Molestar. Si uno es incapaz de causar antipatía entonces es similar a un bulto, un cachorro tierno y muerto a causa de tanta vida. Vuelvo a la primera persona. Acostumbro a utilizar lentes negros y hace unos días, alguien criticó tal excentricidad puesto que nos hallábamos dentro de un restaurante a medianoche y no nos azotaba el penetrante sol. Le dije: “Uso lentes negros para que no se percaten del desprecio que les tengo”. Mi contertulio tomó mis palabras de manera personal, estuvo conmigo unos minutos más y se fue. Confirmé que a mi tumba acudirán sólo los cuatro puntos cardinales. Cioran molestaba por disciplina; Baudelaire porque tenía podrida y diminuta el alma. Mas no aludiré a escritores y sólo exclamaré: no pierdan la oportunidad de molestar a los demás, de conocerlos, de tener noción de sus límites morales.
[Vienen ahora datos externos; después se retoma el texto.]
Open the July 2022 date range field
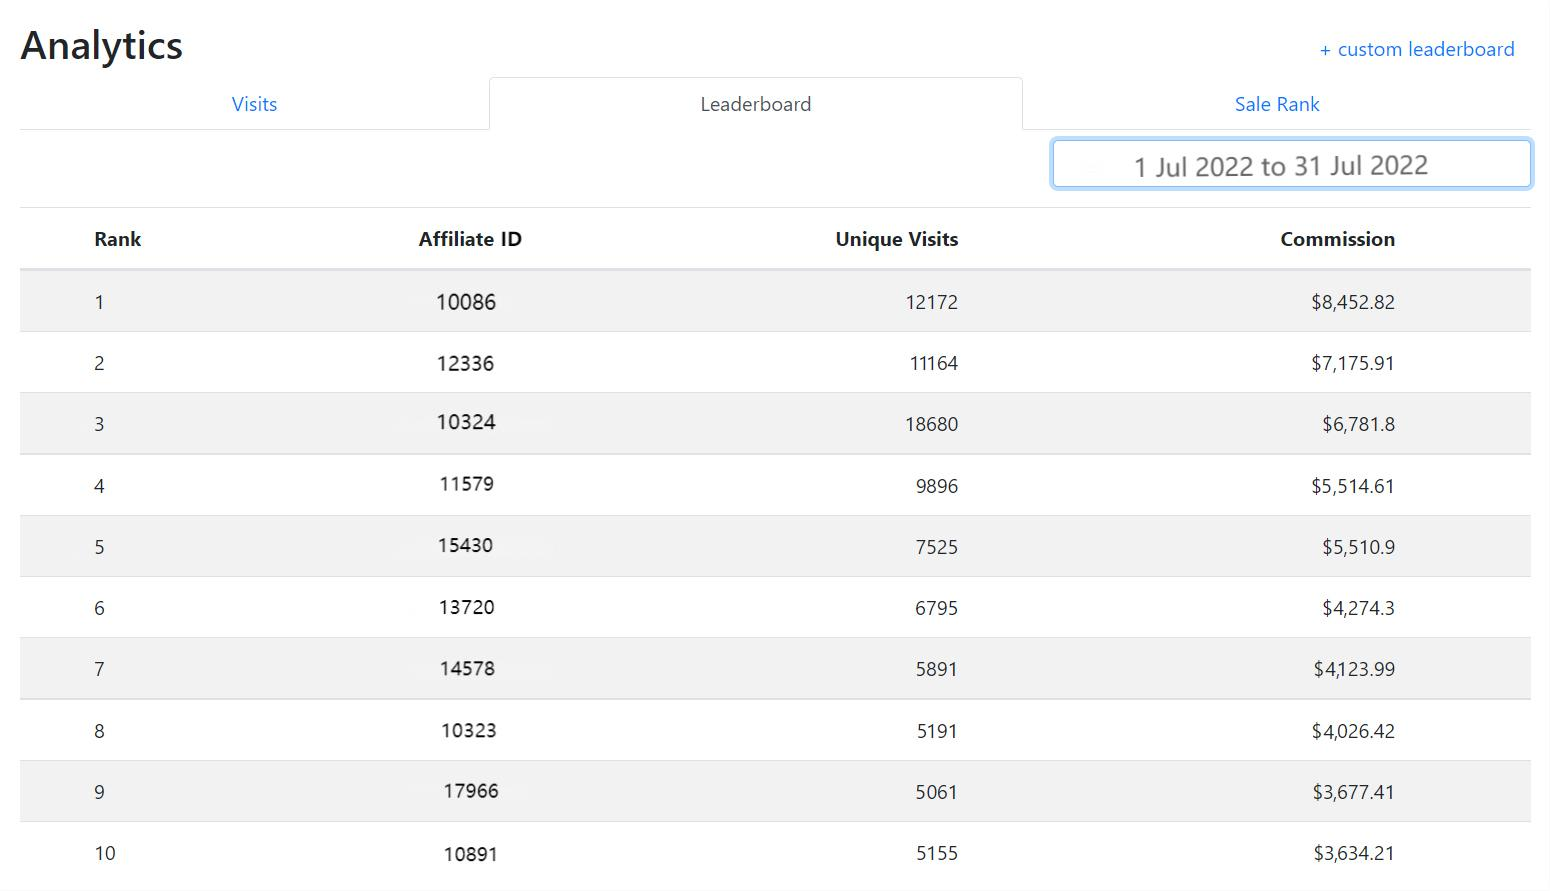Image resolution: width=1550 pixels, height=891 pixels. tap(1290, 164)
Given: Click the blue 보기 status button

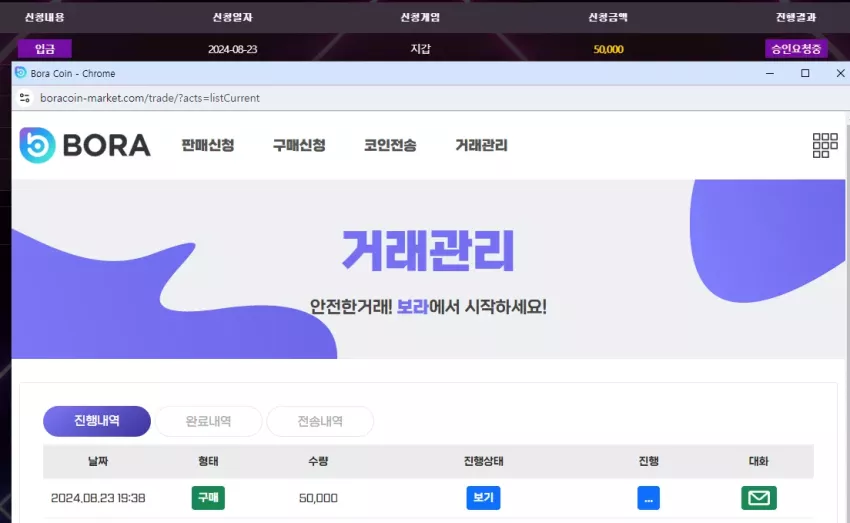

Que así sea aunque nos quedemos solos, que ya estamos. La sociedad mexicana es susceptible y mojigata. Nadie, a no ser que viva en estado extremo, expresa lo que le sucede o siente. Yo lo acostumbro ocasionalmente para que tengan noticias acerca de aquel que firma esta columna y que por más doctas o eruditas o pueriles que sean mis citas y opiniones provienen de alguien que miente honestamente, aunque escriba en primera persona. Uno que soy yo pero que es otro. Les sugeriría que de vez en cuando molesten a quien tengan más cerca, sólo por gimnasia moral; háganle saber que existe a su lado una malicia, una maldad que pese a ser indefensa, los mantendrá intranquilos. La soledad se construye a pulso y cuando uno la alcanza podrá entonces respirar confortado y comprobar que ha vivido. ¿Quién afirma esto? Un yo que es otro yo, claro.